Sketch 2. Maria and Paul got a 3 year-old.  They are both IT professionals that graduated from the university in a country with poor management and poor economic performance.  Maria barely found a job, Paul got a good one but needs to travel all the time out of the country for consulting engagements.  The income they make barely reaches the budget to affort a small house 3 hours from the main employment offices.  They get 6 hours of traffic everyday. In the top of that they  coordinate the care of their child with grandma in the other side of the capital.  Forget about having one of them working and the mother educating the child. Result: they leave.

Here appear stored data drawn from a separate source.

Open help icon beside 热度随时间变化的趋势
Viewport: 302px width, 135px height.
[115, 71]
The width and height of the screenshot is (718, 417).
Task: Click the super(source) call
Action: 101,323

Sketch 3.  Sofia is a single mother with 3 children.  Sofia left them to the grandma because the father did not committed himself.  Sofia has been in Venezuela for 20 years already. She has two daily jobs making as much money as possible as house keeper and restaurant cleaner to send money back to Colombia for the education and care of her darling family.  She gets home in the barrio at 1am in the morning and leave again at 7am. Her children finished high school.  Two of them are getting IT degrees. At her home town, there are para-military and drog mafias telling the mayor of the town and the communities how to live.

I know all these people.  They are my friends, the people I care about.  Tell me if VISAS, Taxes or anything else will stop them from migrating to get better opportunities.  Forget it!

Living this situation in Venezuela myself I have called this: the tragedy of underdeveloped countries when the media, transporation and networking hit to change the landscape forever.  Now everybody in Venezuela got access to a cable TV.  People see how others live in the world, they compare, make their numbers and things are so bad in their communities that they are willing to leave everything behind and take the risk.  I know this first hand over and over.  All my social network has desintegrated and is now around the world.   It hits me emotionally everytime a friend says "I am leaving."   People confined to their countries in the past.  More and more, it does not make sense to think of country boundaries in these scenarios anymore.  People migrate to survive and increase opportunities for themselves and their children.  There is no policy that will change that.  Taxes and visas are just another barriers for people who have already managed the worst of them.

Yes, we are loosing our middle and professional class, our talents, our brains, naturally.  They are looking for the spot where they resonate, where they thrive and have opportunities for their potential.  There is a new global reality that will continue favoring Sillicon Valleys and others.
Advances in transportation, Internet and the media hit to accelerate this brain drain. 

But in my view, the diaspora and the brain drain will become the platform for an emerging paradigm solution to the problem it created.  Stay tune and see what the diaspora in coordination with the home communities are now capable of.  Look at these two examples:  Indigo Financiera, an initiative by Margarita Quihuis pooling remittances to generate business opportunities back in Mexican communities, and FundVec, the brain child of América Soler-Everhart working form California in the USA to help neighbors build libraries in their home rural communities in Venezuela.  We can realize two perspective of this new development force emerging with these two examples.   The diaspora is closing the loop in the economic flow in which the wealth in the first world, likely earned in a global marketplace, is distributing itself back to the international communities.  People who migrated are now finding ways to give back and fulfill the needs of their home communities.

It takes more than taxes and visa.  It takes a particular heart, the sense of ownership and commitment with a community to give back.  This is the true force out there.  I believe progress created a problem and progress will solve it.  Like the bee in the flower, the Diaspora represents a blessing in disguise. 

Do you agree?  Why did you leave? Why did your friend leave?  Do they still care about their community? do you?